I was just poking around the web and ran across a couple of items that seemed worth sharing:

I guess you could say that he wanted to get a little tail . . .

And here's a sad story with a happy ending that happened to take place at LAX (and not just because I worked that plane):

SWA pilot holds plane


  1. Un-lurking again momentarily...

    The AF/Comair[?] incident highlights (sorry!) differences between daylight, dusk, dawn and night operations.

    Perhaps you could do a future post on the time of day affects you? Some taxiway that is hidden by day, but is "visible" at night because of the flashing beacons?

    Good stuff

  2. So, CV, who's fault was it? AF pilots, Comair Crew, or ATC? or all of the above?? I would love to hear your opinion. You speak of what a pain the Super is at LAX and now the world can see why....
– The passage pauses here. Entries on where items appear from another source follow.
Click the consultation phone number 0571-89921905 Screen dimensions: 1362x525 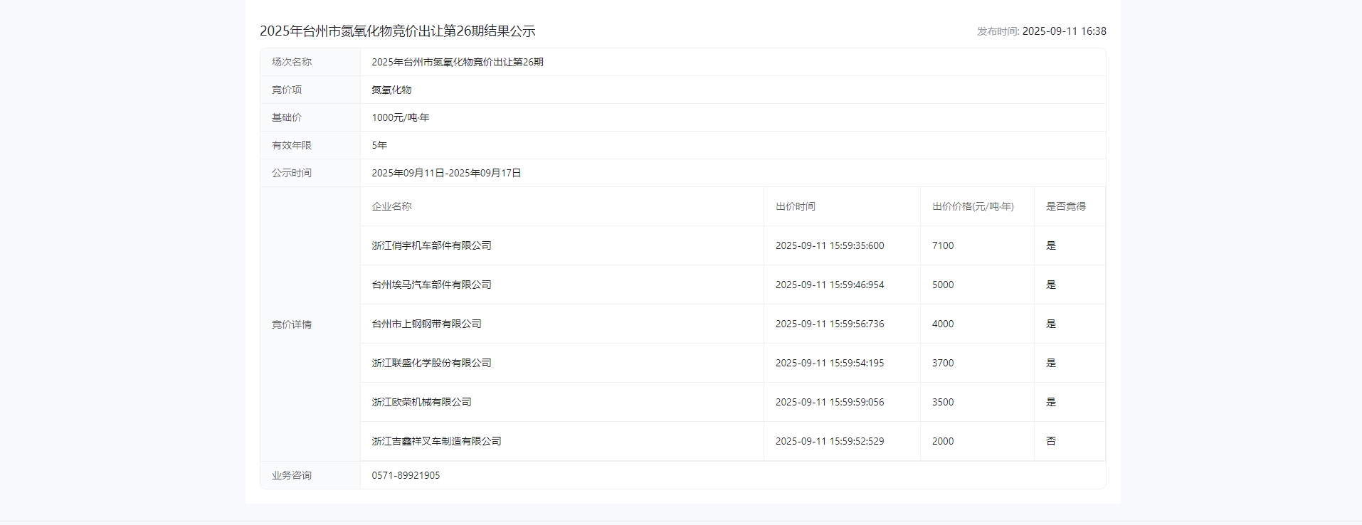406,475
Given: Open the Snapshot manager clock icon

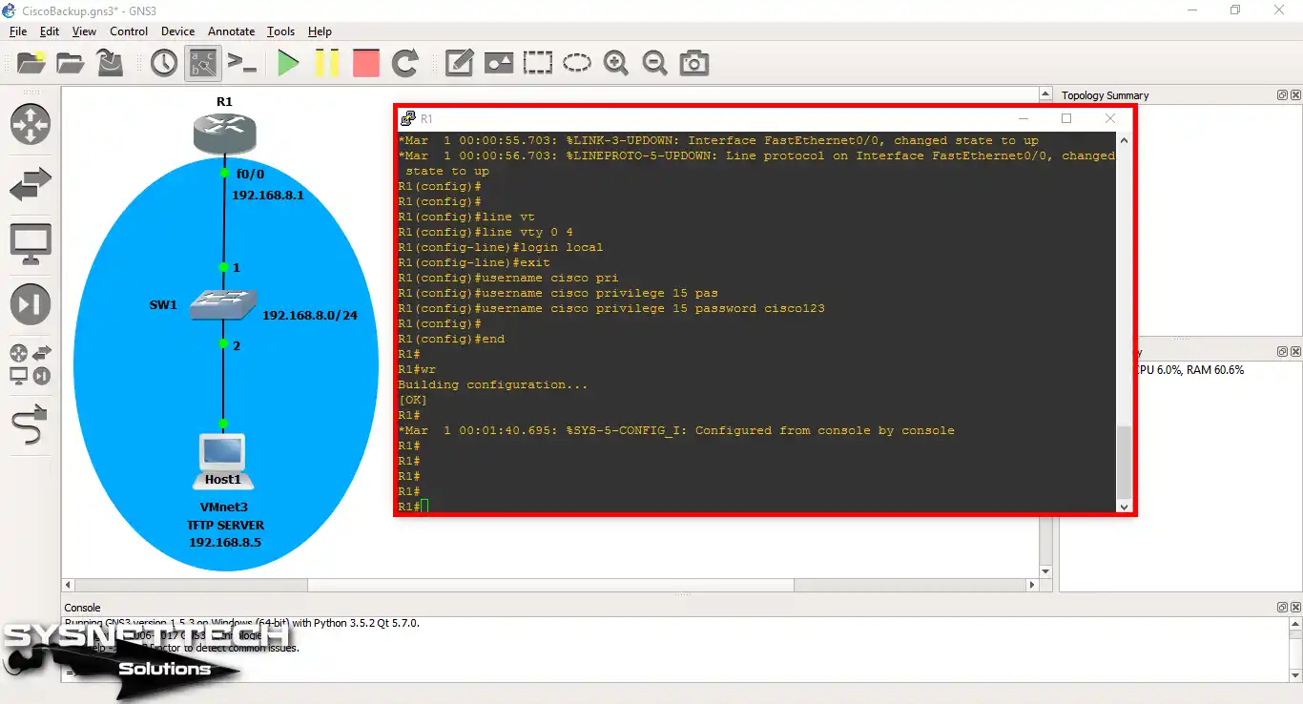Looking at the screenshot, I should 164,64.
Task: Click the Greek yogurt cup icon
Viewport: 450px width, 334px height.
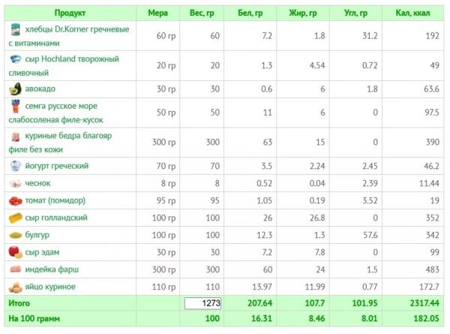Action: [x=16, y=166]

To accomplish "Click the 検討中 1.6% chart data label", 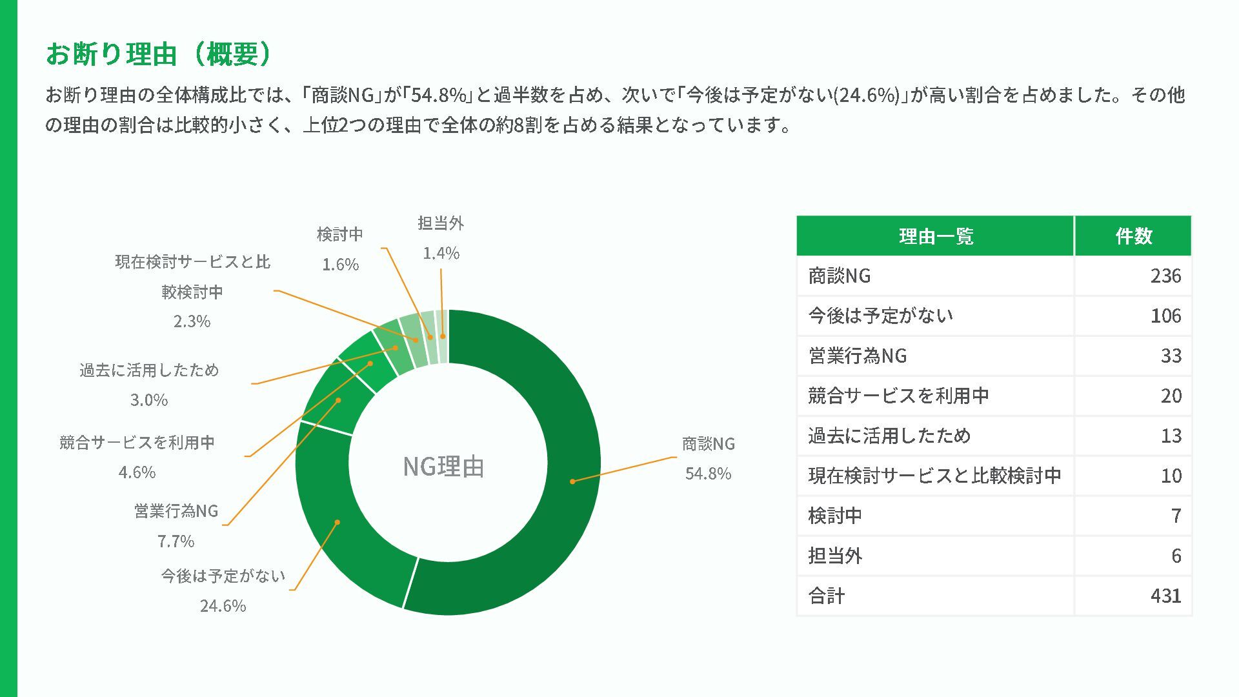I will (340, 249).
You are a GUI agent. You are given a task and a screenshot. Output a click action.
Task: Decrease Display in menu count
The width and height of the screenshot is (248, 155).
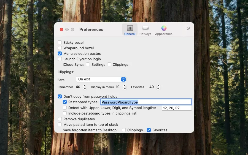(125, 88)
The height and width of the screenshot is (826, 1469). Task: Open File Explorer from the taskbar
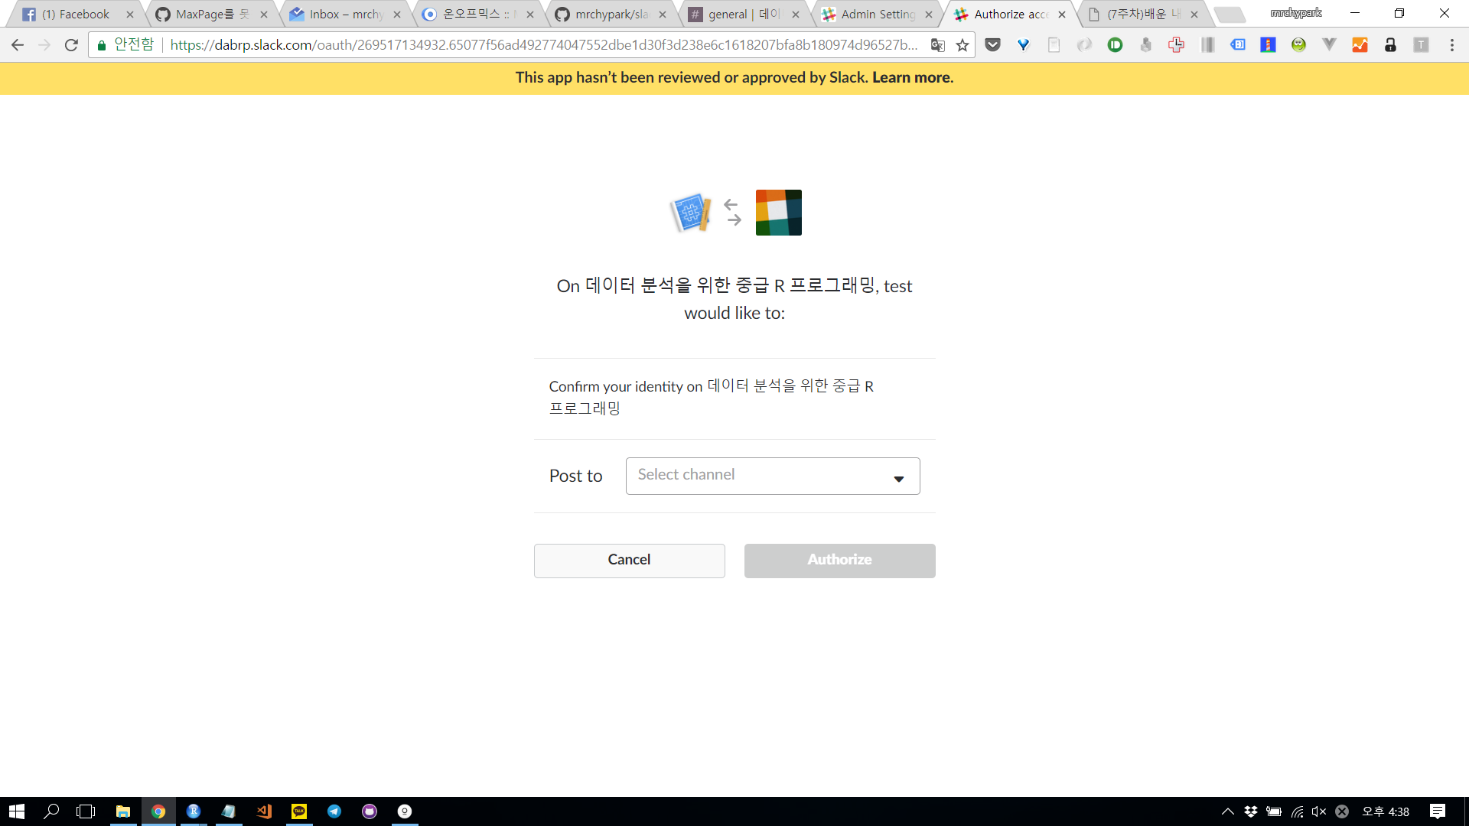click(122, 811)
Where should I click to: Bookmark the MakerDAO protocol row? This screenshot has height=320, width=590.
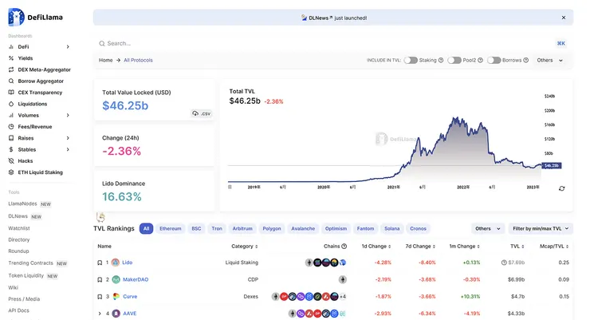click(99, 279)
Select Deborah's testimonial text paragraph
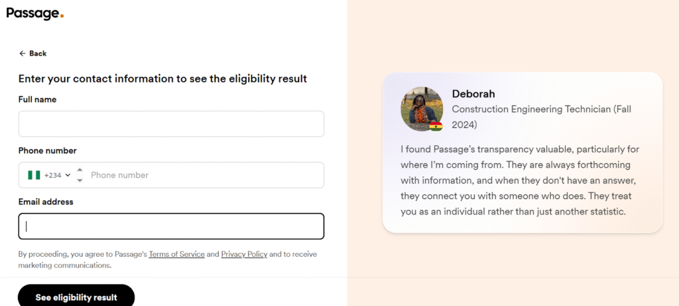The width and height of the screenshot is (679, 306). coord(520,181)
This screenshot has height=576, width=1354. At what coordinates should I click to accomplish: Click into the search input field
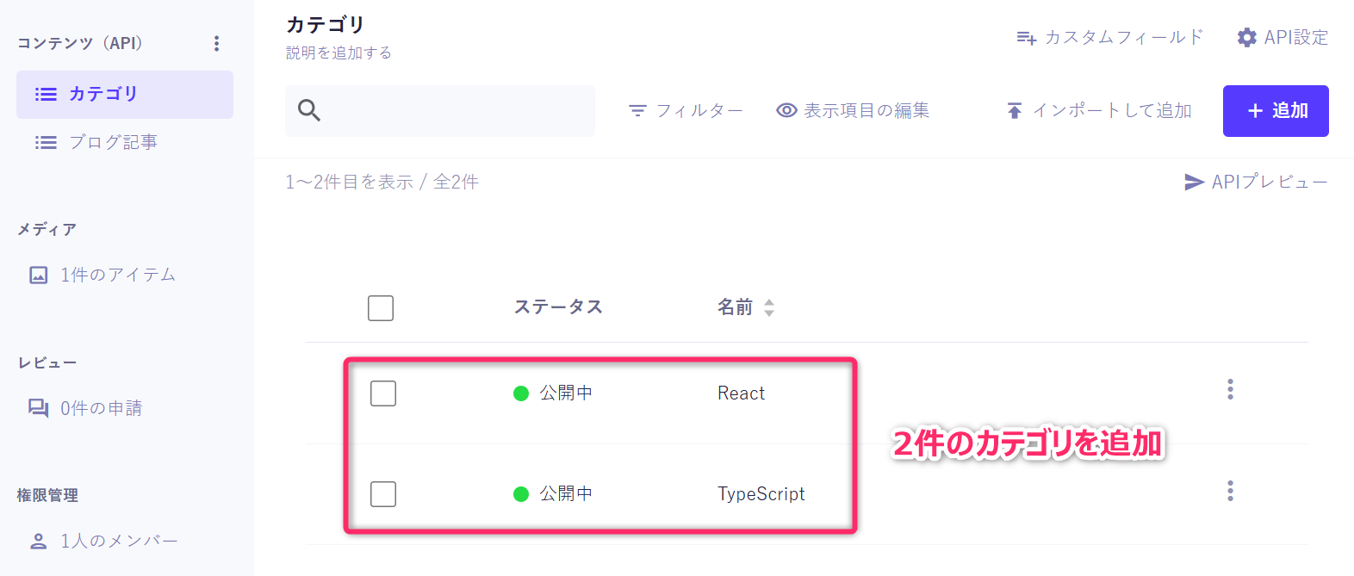point(457,111)
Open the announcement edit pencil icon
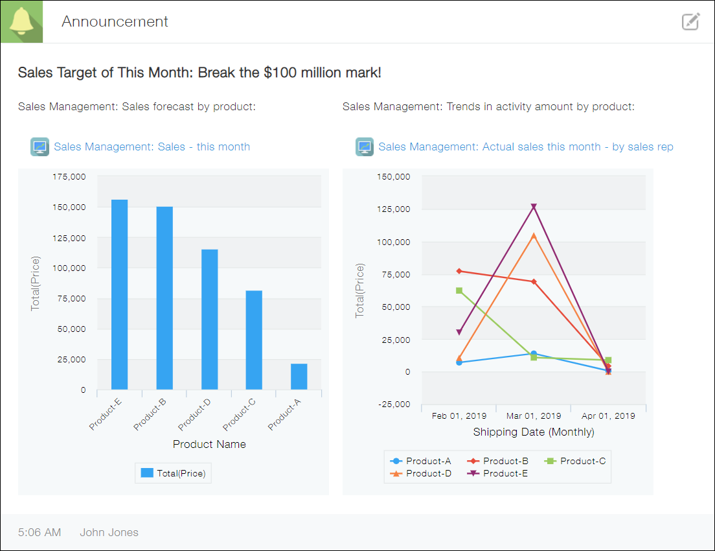Screen dimensions: 715x551 (x=690, y=21)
  3. At this point, I've insufficient data. It could be any or all of the above, as you suggest.

    I will say that here at LAX, we have issues with Delta aircraft getting to their assigned gate only to have no ramp crew available to get them that last fifty feet into the gate. And so there they sit, close to the gate but not yet on it, with the tail of the aircraft still crowding or obstructing the taxiway behind. Delta's not the only one to do this; for a while American was really bad about it too, and Alaska has also done it to us. In all these cases, it's become part of our ground controllers' techniques to not bring the offending airline's planes up to the gate unless and until there's a ramp crew waiting to park it. So, having said that, it may have been that the Comair crew was waiting for a ramp crew to guide them into their gate, and the position of their gate forced them to stop where they did. Or they may have stopped there because somebody in back got up out of their seat. But since there were no reported injuries, I doubt that was the case, since a person standing in the aisle when the impact occurred would have at least been thrown off their feet.

    The tail of a CRJ is not particularly visible at night, although some have logo lighting installed. From the video I can't tell. So it may have been difficult for the Air France crew to see that the CRJ wasn't clear of the taxiway (if that was in fact the case - I don't know that either). That said, it is the responsibility of the respective pilots to "see and avoid" other aircraft regardless of what a controller may have said.

    I'm assuming that the intersection involved had been determined adequate for the A380 to pass through - something that would have been done by the airport authorities, not the controllers. At LAX, we have reference maps at each position that show what routes are permissible for use by the A380. Some runways and taxiways can accommodate it, others not. Same for intersections; the A380 can turn in some and not in others, and a few only allow turns in one direction. All of that was dictated to the control tower by Los Angeles World Airports, who owns and operates the airport.

    I've no doubt that all aspects of this incident are being closely scrutinized, but we'll probably all have moved on by the time the results are in.